» Work instruction:
Write out exactly the lines from the first line of the records below through the line that contains "The width and height of the screenshot is (1103, 718).", and stop there.

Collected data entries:
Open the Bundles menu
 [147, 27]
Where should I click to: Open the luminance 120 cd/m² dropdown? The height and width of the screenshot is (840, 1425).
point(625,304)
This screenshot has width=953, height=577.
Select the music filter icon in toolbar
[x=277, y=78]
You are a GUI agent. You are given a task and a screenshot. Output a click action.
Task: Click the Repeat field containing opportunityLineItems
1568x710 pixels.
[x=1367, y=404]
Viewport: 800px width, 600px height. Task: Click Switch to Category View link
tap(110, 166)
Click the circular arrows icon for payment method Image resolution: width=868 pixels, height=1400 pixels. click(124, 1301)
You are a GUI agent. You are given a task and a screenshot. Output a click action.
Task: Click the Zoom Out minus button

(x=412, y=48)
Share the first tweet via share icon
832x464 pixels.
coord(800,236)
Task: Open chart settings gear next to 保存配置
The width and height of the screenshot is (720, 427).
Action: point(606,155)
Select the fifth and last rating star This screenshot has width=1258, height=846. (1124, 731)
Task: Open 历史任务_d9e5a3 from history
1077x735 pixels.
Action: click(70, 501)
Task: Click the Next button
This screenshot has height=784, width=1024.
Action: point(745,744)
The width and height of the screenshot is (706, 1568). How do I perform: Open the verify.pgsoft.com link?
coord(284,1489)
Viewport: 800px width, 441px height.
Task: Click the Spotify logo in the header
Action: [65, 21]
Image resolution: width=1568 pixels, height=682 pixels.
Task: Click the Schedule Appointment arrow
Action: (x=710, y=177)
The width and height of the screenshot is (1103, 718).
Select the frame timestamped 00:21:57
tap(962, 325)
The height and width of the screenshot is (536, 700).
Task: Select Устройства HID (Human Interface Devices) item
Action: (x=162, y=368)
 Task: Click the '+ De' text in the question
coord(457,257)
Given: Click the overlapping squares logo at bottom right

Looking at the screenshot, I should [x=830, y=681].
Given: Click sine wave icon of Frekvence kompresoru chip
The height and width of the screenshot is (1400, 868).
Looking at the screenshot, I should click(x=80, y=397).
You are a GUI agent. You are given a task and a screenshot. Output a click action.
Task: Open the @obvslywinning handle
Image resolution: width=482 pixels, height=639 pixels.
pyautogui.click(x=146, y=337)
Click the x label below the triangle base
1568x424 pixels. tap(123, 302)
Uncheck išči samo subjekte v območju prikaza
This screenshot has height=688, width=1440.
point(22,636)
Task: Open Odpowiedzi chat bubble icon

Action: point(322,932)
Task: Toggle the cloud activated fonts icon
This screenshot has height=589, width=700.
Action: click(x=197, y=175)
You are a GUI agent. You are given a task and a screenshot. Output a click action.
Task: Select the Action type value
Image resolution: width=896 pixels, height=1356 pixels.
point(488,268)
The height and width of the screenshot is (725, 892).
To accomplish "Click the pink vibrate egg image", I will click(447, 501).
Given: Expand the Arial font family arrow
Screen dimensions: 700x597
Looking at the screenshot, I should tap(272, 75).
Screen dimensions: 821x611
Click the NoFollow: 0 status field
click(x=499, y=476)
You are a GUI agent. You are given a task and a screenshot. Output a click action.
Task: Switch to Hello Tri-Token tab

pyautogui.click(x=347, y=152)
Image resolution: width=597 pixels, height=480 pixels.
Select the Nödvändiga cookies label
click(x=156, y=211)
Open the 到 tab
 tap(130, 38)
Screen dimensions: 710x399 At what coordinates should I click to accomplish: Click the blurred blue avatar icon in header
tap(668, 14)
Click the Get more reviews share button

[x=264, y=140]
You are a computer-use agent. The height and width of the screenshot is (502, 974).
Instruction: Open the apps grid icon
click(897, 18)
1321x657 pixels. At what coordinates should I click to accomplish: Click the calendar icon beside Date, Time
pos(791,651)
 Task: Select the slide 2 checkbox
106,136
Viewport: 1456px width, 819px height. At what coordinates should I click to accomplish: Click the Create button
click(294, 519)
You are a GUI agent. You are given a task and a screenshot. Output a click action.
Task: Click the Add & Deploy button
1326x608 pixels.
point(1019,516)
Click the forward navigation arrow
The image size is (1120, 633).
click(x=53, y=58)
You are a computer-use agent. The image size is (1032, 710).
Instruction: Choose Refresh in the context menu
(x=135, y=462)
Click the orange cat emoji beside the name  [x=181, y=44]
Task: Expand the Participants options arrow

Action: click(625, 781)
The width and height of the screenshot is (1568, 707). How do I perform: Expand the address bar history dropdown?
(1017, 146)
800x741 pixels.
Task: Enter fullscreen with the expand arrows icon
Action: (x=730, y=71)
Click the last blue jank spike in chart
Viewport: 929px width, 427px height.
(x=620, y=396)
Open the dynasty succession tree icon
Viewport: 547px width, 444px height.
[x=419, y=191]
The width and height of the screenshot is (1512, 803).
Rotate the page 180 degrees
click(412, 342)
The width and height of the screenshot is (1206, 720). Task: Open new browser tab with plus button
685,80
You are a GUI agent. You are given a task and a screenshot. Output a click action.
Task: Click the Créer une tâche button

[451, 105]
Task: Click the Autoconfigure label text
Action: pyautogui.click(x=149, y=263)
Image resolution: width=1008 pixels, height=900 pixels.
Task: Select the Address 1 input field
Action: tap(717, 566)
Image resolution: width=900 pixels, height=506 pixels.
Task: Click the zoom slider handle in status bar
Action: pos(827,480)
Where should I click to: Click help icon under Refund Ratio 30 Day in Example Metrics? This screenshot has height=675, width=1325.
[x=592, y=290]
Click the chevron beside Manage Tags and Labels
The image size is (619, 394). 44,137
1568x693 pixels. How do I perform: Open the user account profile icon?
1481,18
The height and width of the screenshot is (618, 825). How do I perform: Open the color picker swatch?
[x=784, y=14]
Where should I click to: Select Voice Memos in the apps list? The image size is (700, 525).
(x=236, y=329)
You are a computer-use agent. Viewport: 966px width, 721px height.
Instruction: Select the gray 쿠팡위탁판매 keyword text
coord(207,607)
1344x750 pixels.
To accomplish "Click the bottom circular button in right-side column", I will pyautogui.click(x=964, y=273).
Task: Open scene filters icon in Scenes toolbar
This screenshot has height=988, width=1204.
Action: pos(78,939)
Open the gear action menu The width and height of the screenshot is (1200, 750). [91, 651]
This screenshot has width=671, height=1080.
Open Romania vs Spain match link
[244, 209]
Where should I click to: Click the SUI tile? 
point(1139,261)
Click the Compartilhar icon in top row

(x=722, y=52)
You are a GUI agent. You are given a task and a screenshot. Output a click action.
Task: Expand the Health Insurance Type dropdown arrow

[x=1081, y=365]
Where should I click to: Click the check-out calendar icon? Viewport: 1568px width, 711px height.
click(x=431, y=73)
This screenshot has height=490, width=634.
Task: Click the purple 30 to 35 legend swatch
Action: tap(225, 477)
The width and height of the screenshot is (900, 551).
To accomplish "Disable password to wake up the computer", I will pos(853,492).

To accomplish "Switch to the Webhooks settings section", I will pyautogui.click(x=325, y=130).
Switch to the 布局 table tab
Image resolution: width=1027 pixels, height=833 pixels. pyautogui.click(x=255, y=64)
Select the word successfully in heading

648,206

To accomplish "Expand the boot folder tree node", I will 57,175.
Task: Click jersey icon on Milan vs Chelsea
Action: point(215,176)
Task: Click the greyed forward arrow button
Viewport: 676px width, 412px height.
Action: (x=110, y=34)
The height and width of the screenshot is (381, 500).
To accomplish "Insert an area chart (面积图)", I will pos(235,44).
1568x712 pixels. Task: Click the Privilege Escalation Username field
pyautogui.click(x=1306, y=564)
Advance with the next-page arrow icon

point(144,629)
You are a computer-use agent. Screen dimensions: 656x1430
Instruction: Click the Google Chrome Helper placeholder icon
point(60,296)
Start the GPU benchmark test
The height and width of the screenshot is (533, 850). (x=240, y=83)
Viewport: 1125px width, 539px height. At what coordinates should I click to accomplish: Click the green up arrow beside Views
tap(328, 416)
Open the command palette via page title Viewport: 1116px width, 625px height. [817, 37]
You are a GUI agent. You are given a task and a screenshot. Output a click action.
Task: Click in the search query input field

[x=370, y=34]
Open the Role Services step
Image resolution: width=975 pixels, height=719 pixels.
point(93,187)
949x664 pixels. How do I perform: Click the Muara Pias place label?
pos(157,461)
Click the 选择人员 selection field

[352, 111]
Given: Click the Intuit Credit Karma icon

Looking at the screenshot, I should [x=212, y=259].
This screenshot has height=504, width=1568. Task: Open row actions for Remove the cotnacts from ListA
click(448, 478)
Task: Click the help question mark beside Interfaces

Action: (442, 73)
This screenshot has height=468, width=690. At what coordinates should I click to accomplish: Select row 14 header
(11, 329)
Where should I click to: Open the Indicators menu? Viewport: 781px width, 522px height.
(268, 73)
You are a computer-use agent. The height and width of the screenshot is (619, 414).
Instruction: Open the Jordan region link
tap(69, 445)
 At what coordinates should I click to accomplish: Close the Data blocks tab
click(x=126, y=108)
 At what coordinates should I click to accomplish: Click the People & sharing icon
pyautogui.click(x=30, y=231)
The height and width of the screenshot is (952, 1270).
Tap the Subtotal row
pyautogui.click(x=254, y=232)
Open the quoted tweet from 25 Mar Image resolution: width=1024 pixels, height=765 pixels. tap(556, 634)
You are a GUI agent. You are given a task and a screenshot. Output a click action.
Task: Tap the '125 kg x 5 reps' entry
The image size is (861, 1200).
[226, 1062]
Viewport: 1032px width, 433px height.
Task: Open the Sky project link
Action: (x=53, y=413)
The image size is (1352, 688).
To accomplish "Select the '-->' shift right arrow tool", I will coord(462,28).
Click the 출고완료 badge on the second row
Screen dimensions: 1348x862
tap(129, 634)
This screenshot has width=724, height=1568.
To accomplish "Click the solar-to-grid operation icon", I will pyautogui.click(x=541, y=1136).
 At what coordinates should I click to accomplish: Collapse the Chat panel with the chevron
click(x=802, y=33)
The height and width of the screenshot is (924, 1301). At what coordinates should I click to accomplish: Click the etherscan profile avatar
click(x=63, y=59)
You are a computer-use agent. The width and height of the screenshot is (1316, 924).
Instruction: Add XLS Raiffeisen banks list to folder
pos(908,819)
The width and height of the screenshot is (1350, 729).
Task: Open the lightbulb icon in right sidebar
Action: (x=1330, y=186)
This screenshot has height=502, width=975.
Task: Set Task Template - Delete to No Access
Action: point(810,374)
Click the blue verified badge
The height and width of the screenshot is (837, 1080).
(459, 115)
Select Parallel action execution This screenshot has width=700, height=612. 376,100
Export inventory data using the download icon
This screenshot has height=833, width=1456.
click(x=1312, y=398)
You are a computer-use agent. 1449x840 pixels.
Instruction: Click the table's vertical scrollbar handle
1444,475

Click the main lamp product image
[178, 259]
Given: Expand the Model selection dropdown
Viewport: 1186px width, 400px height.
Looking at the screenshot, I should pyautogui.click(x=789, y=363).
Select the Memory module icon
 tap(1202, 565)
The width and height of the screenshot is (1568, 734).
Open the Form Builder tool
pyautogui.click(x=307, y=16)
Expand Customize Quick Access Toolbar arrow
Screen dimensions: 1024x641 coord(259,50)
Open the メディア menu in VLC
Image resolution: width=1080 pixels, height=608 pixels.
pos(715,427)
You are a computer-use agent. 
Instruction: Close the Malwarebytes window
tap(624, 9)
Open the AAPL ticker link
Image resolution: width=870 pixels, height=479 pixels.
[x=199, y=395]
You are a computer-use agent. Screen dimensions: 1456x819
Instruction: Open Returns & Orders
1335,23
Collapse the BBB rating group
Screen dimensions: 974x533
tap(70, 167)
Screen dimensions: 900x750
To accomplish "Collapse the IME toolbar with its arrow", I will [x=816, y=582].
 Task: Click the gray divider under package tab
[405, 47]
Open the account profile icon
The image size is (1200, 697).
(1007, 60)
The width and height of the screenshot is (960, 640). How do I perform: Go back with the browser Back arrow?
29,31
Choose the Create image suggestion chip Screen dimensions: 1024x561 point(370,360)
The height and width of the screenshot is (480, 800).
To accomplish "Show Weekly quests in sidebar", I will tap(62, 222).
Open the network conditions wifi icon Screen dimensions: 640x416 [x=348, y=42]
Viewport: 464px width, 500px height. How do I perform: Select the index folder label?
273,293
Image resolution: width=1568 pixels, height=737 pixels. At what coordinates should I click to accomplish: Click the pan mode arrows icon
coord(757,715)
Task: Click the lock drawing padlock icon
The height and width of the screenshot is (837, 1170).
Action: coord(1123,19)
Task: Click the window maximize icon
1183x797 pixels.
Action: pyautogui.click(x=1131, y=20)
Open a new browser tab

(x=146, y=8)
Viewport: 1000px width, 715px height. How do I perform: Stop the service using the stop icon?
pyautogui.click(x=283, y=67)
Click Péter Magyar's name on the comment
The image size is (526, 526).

» Response to the task:
Open the Bundles menu
 [147, 27]
Where should I click to: Open the luminance 120 cd/m² dropdown? The height and width of the screenshot is (840, 1425).
point(625,304)
This screenshot has width=953, height=577.
Select the music filter icon in toolbar
[x=277, y=78]
You are a GUI agent. You are given a task and a screenshot. Output a click action.
Task: Click the Repeat field containing opportunityLineItems
1568x710 pixels.
[x=1367, y=404]
Viewport: 800px width, 600px height. Task: Click Switch to Category View link
tap(110, 166)
Click the circular arrows icon for payment method Image resolution: width=868 pixels, height=1400 pixels. click(124, 1301)
You are a GUI agent. You are given a task and a screenshot. Output a click action.
Task: Click the Zoom Out minus button

(x=412, y=48)
Share the first tweet via share icon
832x464 pixels.
coord(800,236)
Task: Open chart settings gear next to 保存配置
The width and height of the screenshot is (720, 427).
Action: point(606,155)
Select the fifth and last rating star This screenshot has width=1258, height=846. (1124, 731)
Task: Open 历史任务_d9e5a3 from history
1077x735 pixels.
Action: click(70, 501)
Task: Click the Next button
This screenshot has height=784, width=1024.
Action: point(745,744)
The width and height of the screenshot is (706, 1568). How do I perform: Open the verify.pgsoft.com link?
coord(284,1489)
Viewport: 800px width, 441px height.
Task: Click the Spotify logo in the header
Action: [65, 21]
Image resolution: width=1568 pixels, height=682 pixels.
Task: Click the Schedule Appointment arrow
Action: (x=710, y=177)
The width and height of the screenshot is (1103, 718).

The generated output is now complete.